▸ **Data section**
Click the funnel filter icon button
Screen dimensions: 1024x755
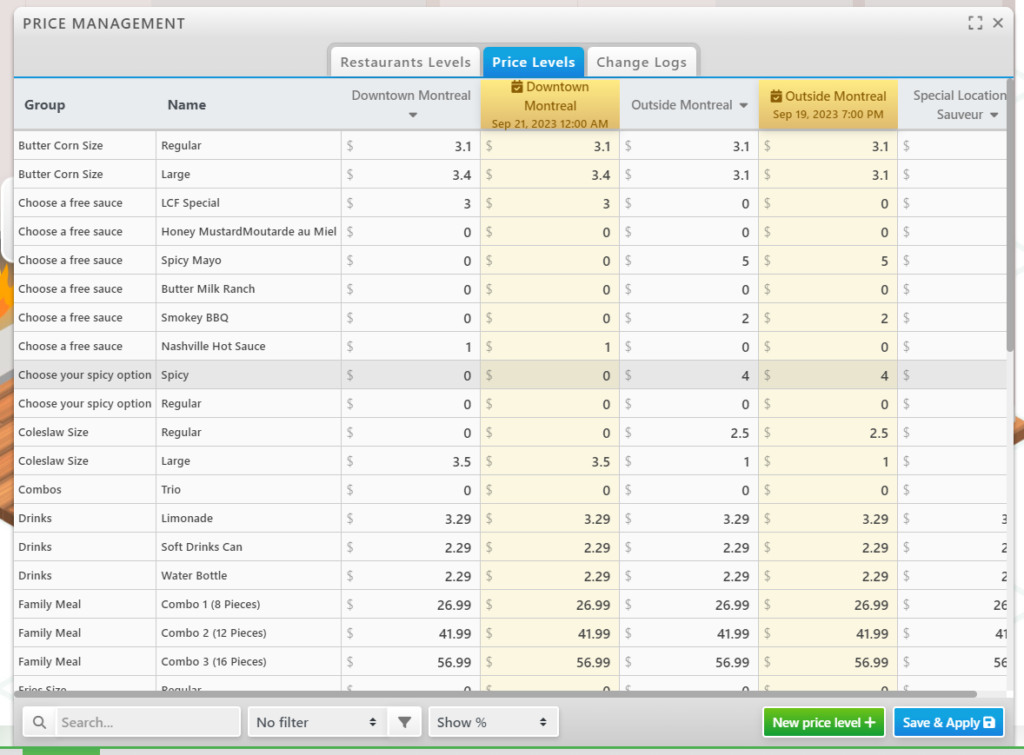pyautogui.click(x=405, y=722)
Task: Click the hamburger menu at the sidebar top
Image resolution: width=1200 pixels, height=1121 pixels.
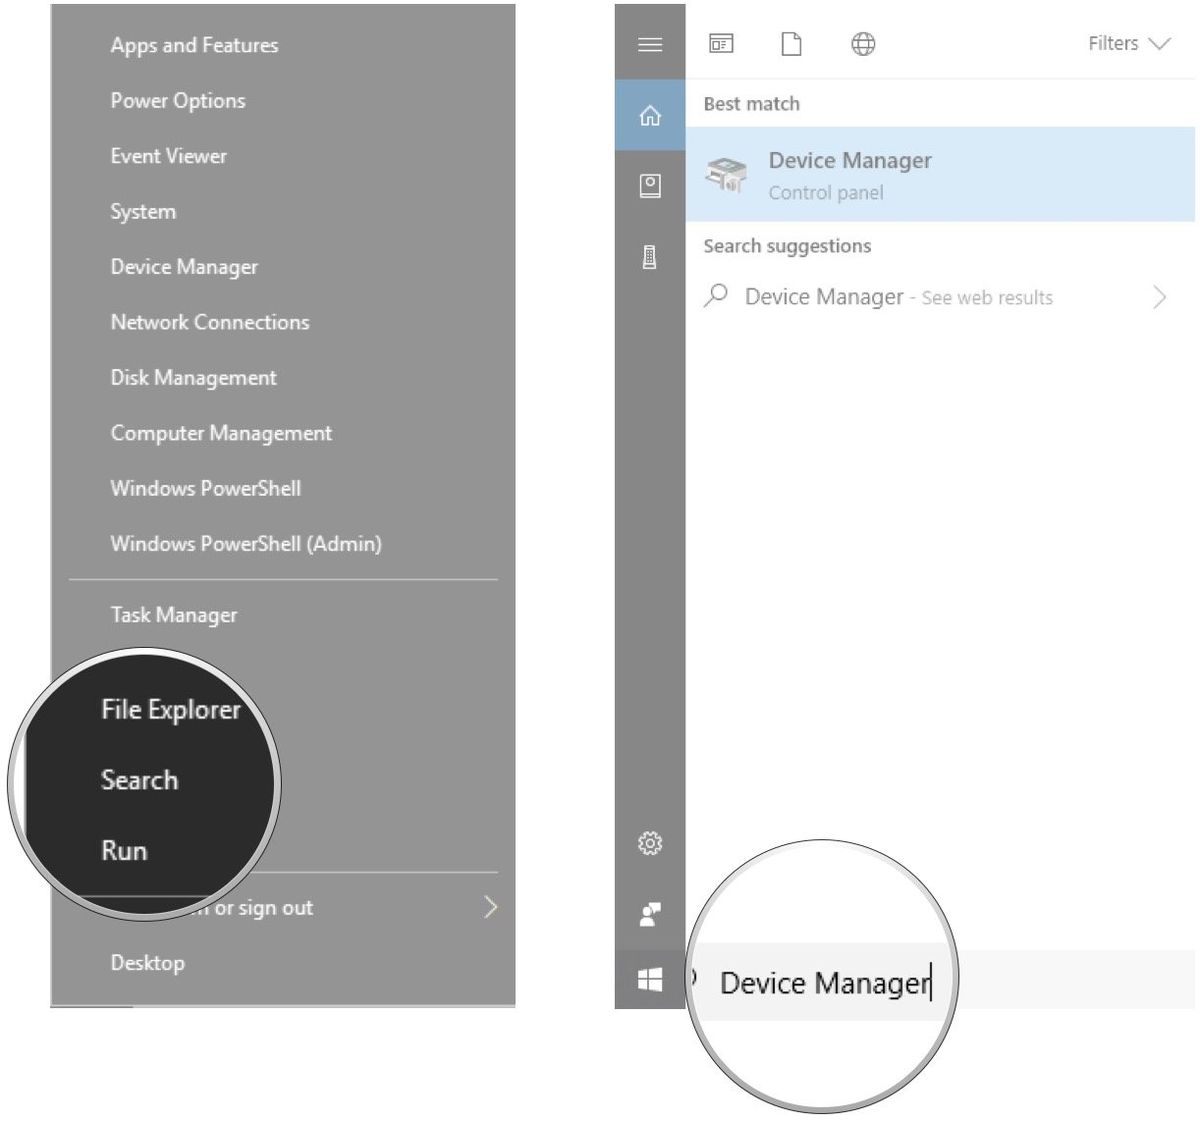Action: tap(651, 43)
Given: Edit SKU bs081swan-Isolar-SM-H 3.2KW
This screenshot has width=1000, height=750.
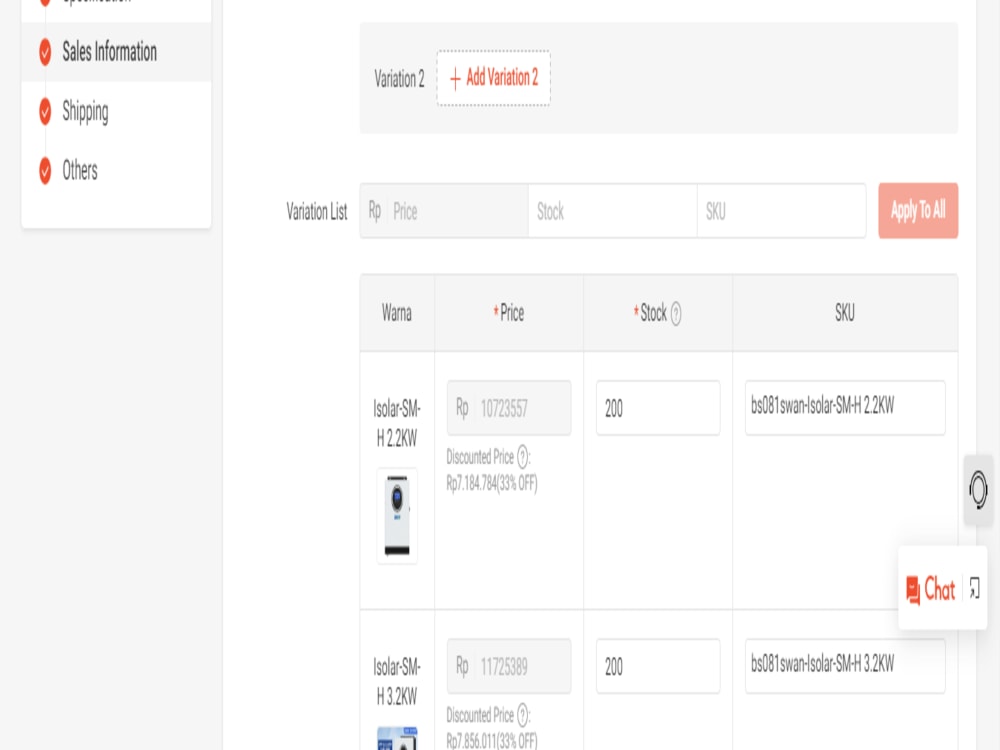Looking at the screenshot, I should click(844, 666).
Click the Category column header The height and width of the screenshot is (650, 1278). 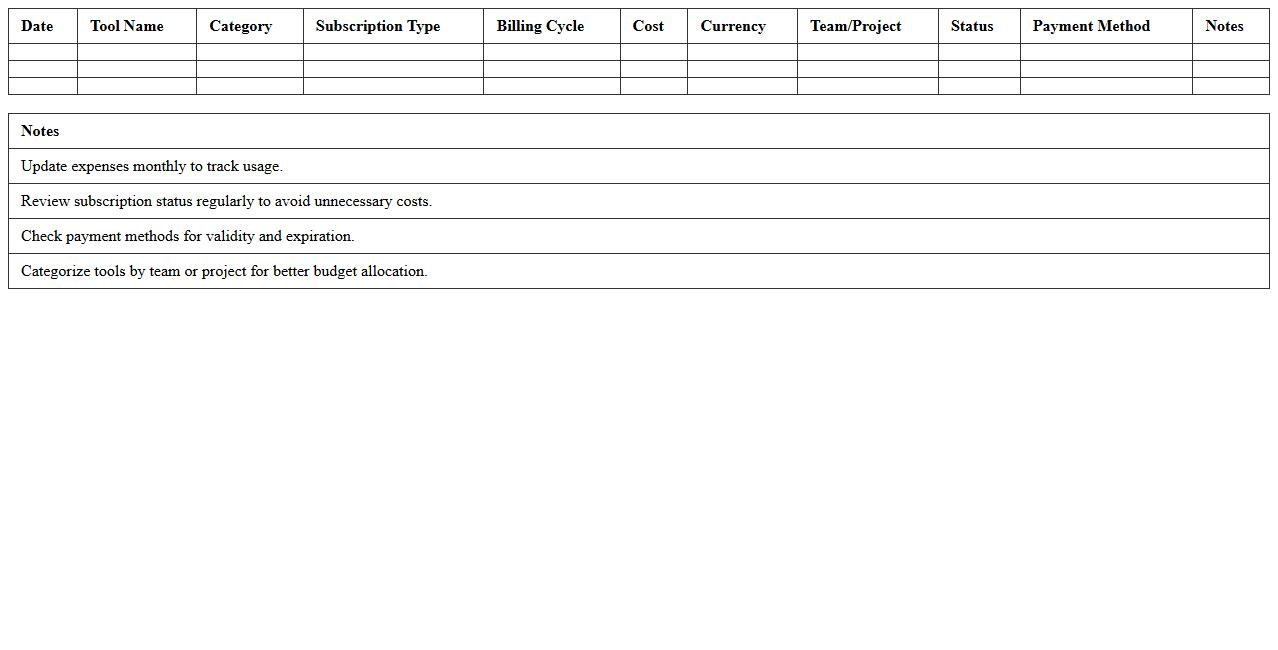coord(240,26)
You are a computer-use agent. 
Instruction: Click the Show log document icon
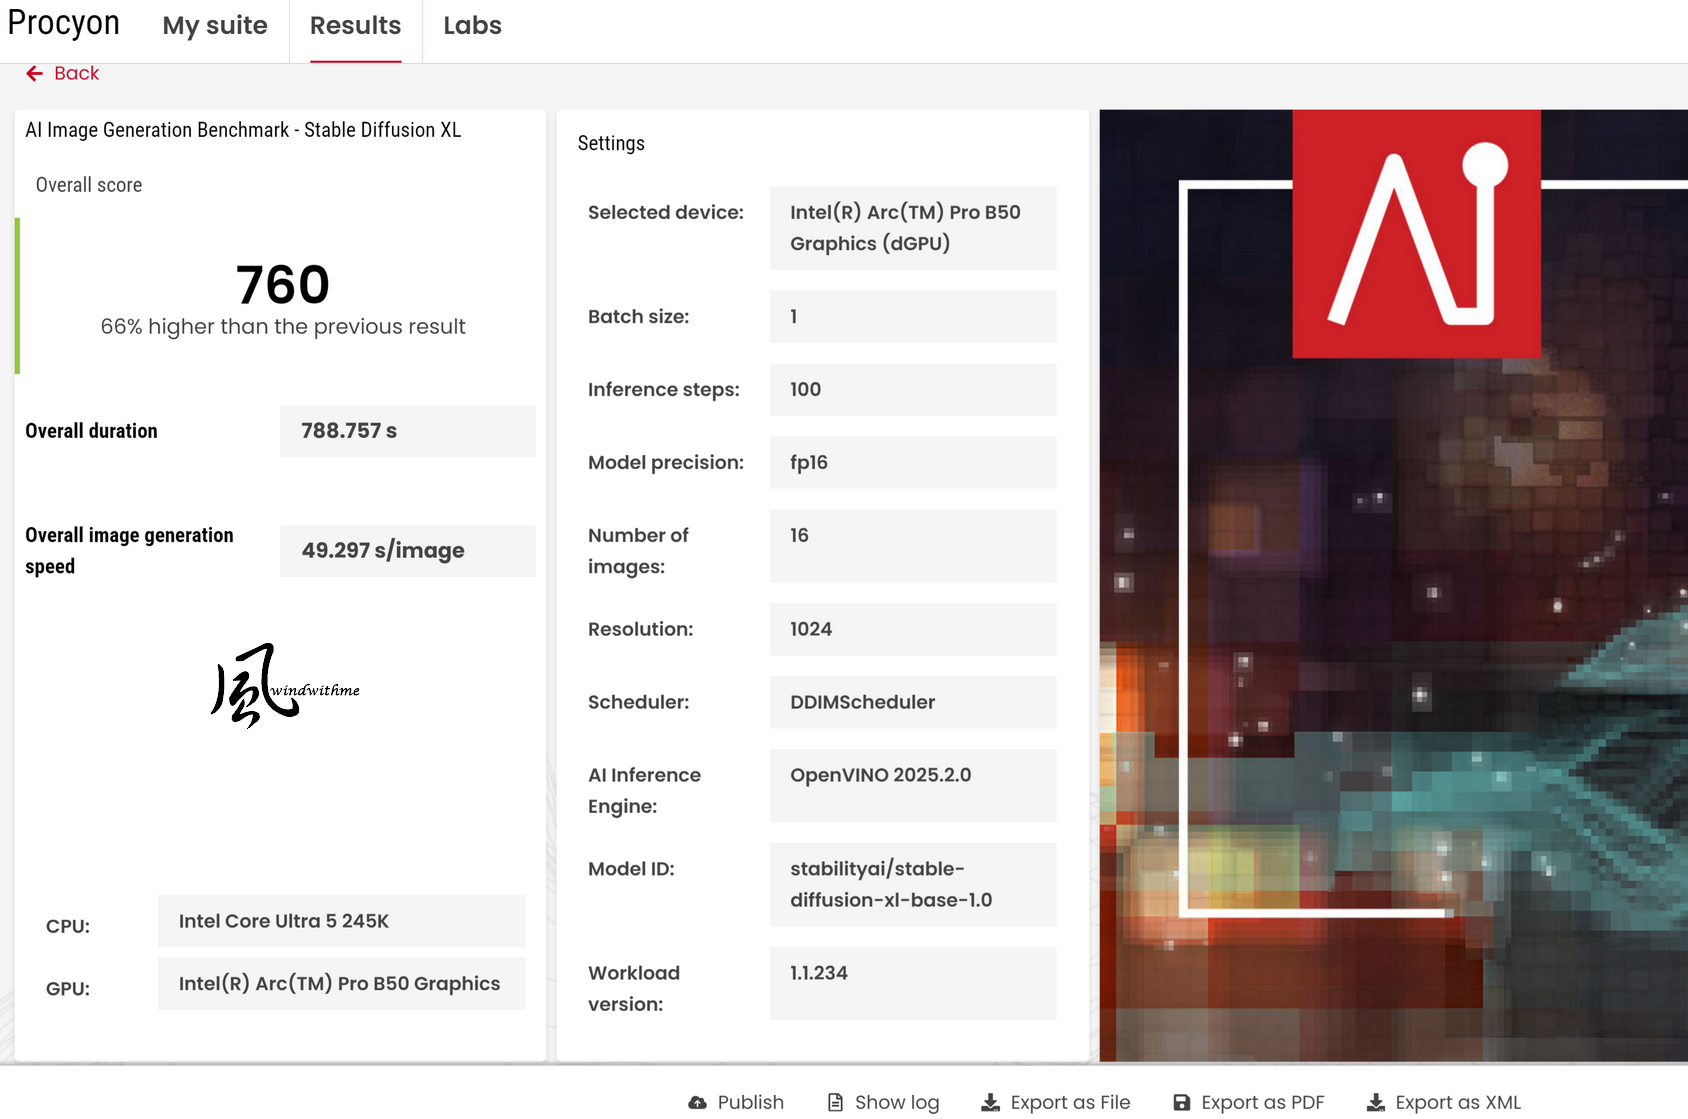coord(835,1102)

▸ **The request**
Collect each line of the data that contains the word "icon" and copy those lines in full.

▸ **Response to the exercise**
Click the funnel filter icon button
Instruction: Click the Show log document icon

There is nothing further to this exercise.